By Rahul Bogala, Director – IT Solution Engineering, Pre-sales and Products, Rahi
Phishing has become a rage among the threat actors, communities to start exploiting people. While the technique isn’t new, the rapid adoption of cloud technologies across the globe has created a new playground to begin executing their malicious intent. This has stirred concern in the CIOs
community which is already struggling to combat the ever-evolving cyber-attacks. What makes the situation worse is the speed at which threat actors can launch an attack on an enterprise.
In fact, as per Michael Connory, CEO of Security In Depth stated that it only takes a few minutes for experienced threat actors to attack an enterprise network. Furthermore, phishing techniques can take a heavy toll not only on an enterprise or industry but on the economy as a whole. In fact, as per a 2022 report from Hoxhunt, cyber-attacks cost the global economy a whopping $6 trillion. Given the substantial havoc phishing attacks can bring on an enterprise and the industry as a whole, CIOs should make themselves aware of the latest phishing attacks in 2023. Here are a few phishing techniques that CIOs should be aware of in 2023 and beyond:
Impersonated brand phishing
Brand impersonation scams are increasing rapidly. In fact, as per Checkpoint’s “2022 Q1 Brand Phishing Report,” phishing attacks impersonating known social networking entities made up over half (52%) of all attempts globally in the first quarter of 2022. This highlights a 44% increase compared to the previous quarter. Brand impersonation phishing attacks are often prevalent especially during the holiday season
when they send out multiple emails on the latest coupons to entice customers. Sadly, this also provides an opportunity for threat actors to impersonate the brand. They breach the network, take over accounts, do email spoofing, and much more.
Spear phishing
Spear phishing is another way threat actors compromise the security of an enterprise. It involves threat actors executing their malicious intent by impersonating the brand. For instance, if an employee receives an email from an unknown brand, they’ll know that it is a phishing attempt and delete it. However, if they receive an email for example, from their bank, they will more likely fall victim to a potential scam. This is an example of spear phishing.

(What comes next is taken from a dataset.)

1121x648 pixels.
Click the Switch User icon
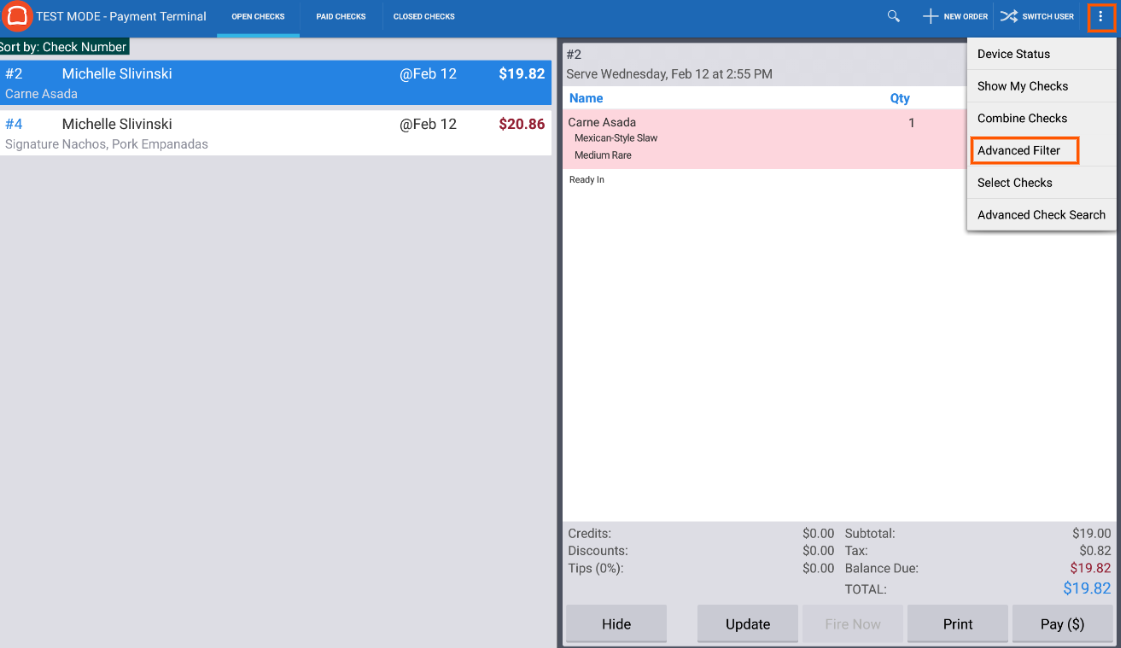point(1037,16)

With the advancement in automation and machine learning, threat actors are now equipped to send thousands of targeted spear phishing attacks with the potential to cripple the target. In 2022, of all the zero-hour attacks detected, 76% were spear phishing credential harvesting.
Geo-targeted Phishing Threats
Threat actors turn to geo-targeted phishing when targeting a specific country, region, or city. They often leverage data on current events, local customs, or language differences to make their phishing emails seem more believable. These threat attacks can also be challenging to identify since they use data easily accessible to the public. With phishing attacks continuously becoming more sophisticated, geo-targeted threats will continue to be a priority of CIOs in 2023 and beyond.
Multi-Factor Authentication (MFA) Phishing
MFA has garnered a reputation as being a robust defense against phishing attacks. But phishers have devised new ways to circumvent MFA by using evolving strategies. One such factor is “Phishing 2FA.” A type of phishing attack, MFA focuses on the second factor of authentication, usually, a one-time code either sent via text message or generated by an
authenticator application. These threat actors trick their target audience into providing their second-factor code by sending phishing emails or text messages. This enables the attacker to access the account even with the MFA in place.
Steps CIOs can take to tackle them
In 2023, CIOs should train their employees regarding brand impersonating practices. They should emphasise and regularly conduct security awareness practices that will significantly reduce security risks and thus create a safer environment for the overall IT enterprises. Another step enterprises can take to deter phishing attacks is by implementing anti-phishing security measures. For instance, using machine learning tools, CIOs can create gamified and tailored security training programs for each individual depending on their current level of awareness, position in the enterprise as well as browsing behavior. Furthermore, deploying anti- malware, antivirus, and anti-spam tools along with key applications are patched and updated. Continuously updated with evolving phishing techniques.
Although technology will enable CIOs to create better measures against security threats, it is equally important to note that these strategies are continuously evolving.
Hence, it is critical for enterprises to stay informed on the latest tactics used by phishers as well as implement multi-layered security solutions. Furthermore, CIOs should arm their employees with solutions that will help them to be smarter, more resilient, and more responsive.